La verbalidad mexicana, rica, mutable, serpentina, esconde tanto como revela. Si escojo extremos de la expresión hablada, de la humildad auténtica al insufrible orgullo, no excluyo ese término medio de cortesía, inteligencia, capacidad de decir y de oír, que son la zona templada entre los trópicos bullangueros y las serranías silenciosas. El mexicano medio habla con voz más bien mesurada, tendiendo, es cierto, a la voz baja. La energía verbal de los españoles nos escandaliza.

—¿Por qué habla usted tan fuerte? —le preguntó un día, en el café, un intelectual mexicano al poeta español León Felipe, quien además tenía un imponente aspecto de Júpiter tonante.

—Coño —contestó con su vozarrón el poeta—. Porque fuimos los primeros en gritar ¡Tierra!

(Nadie más gritón, advierto, que un grupo de gringos cuando se reúnen en público y tienen que demostrar que la están pasando bien a carcajadas ofensivas. Su dinero les costó.)

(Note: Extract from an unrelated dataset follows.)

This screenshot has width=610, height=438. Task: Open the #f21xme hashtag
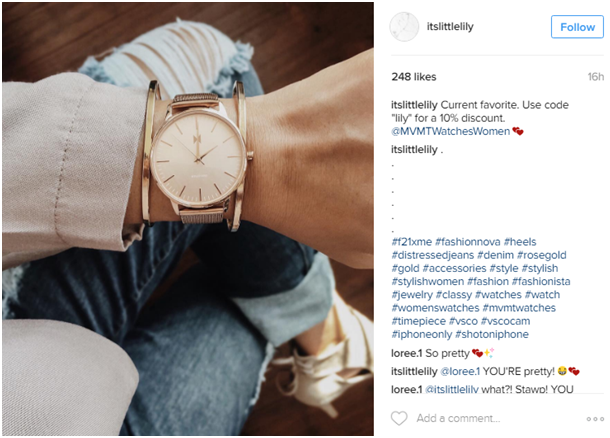[412, 242]
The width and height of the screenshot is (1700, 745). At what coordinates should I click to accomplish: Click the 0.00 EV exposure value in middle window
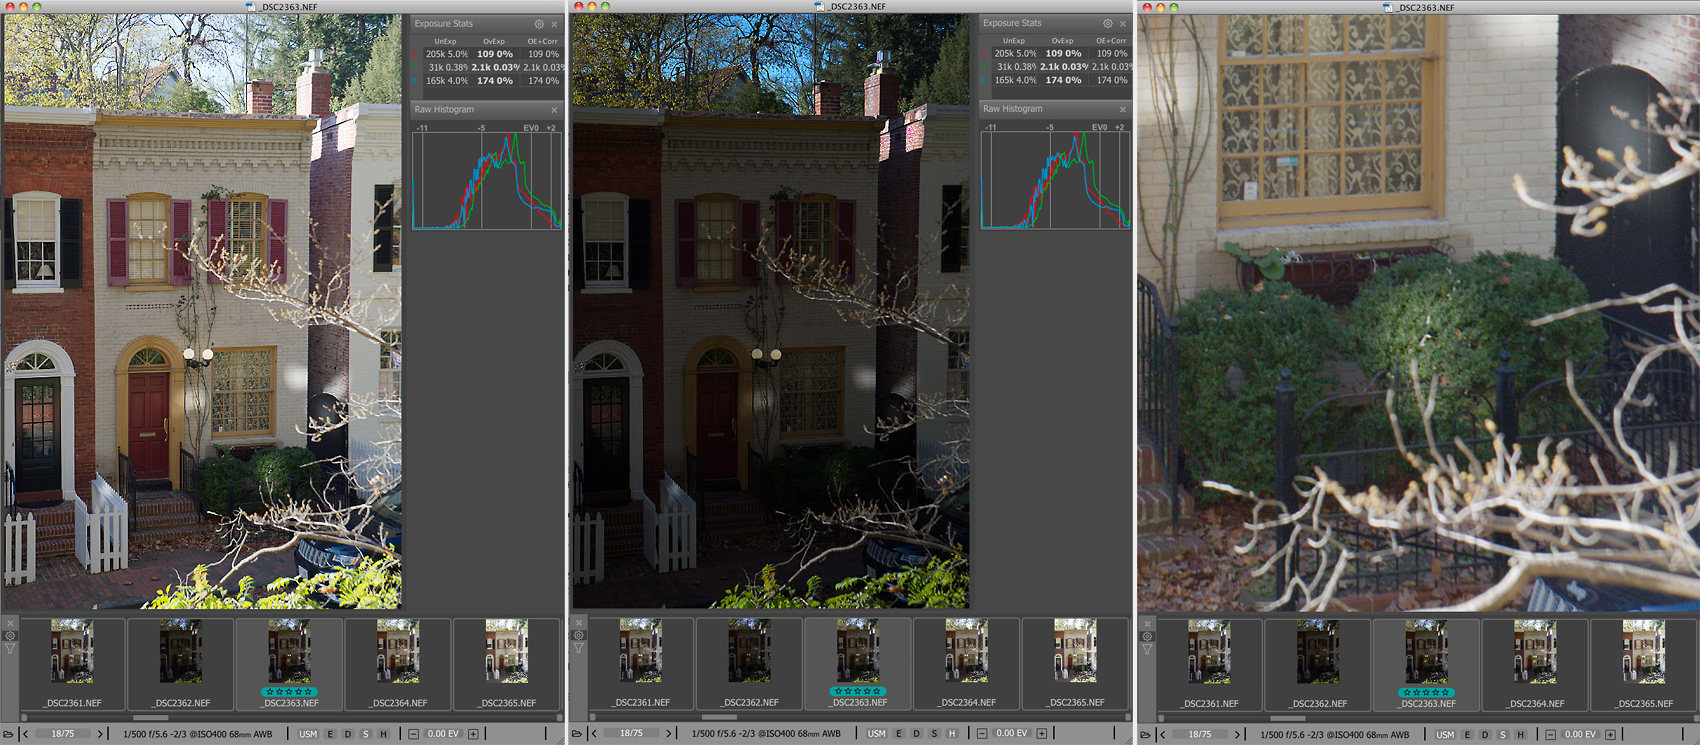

Pero como no gritamos, sino que nos gritaron ¡Tierra!, sufrimos, no tanto del complejo de pueblo conquistado, sino del complejo de pueblo desubicado frente a la «modernidad». Siempre llegamos tarde al banquete de la civilización, dijo Alfonso Reyes. Y es, en cierto modo, cierto. Fernando Benítez decía que no habíamos sido capaces de inventar un solo objeto servible para el mundo moderno. Somos, sin embargo, grandes improvisadores: componemos cosas rotas, conectamos cables y secuestramos luces, resucitamos gallos en los palenques y sabemos cocinar cuanto la naturaleza ofrece: somos los chefs de cuisine de la pobreza. Pero apenas se nos da la oportunidad, en un pozo petrolero, en una maquila fronteriza, en una fábrica moderna del centro de la república, en una empresa dinámica del Norte, en un set cinematográfico, nos revelamos como los seres trabajadores que más rápido aprendemos, que más facilitamos la premura técnica.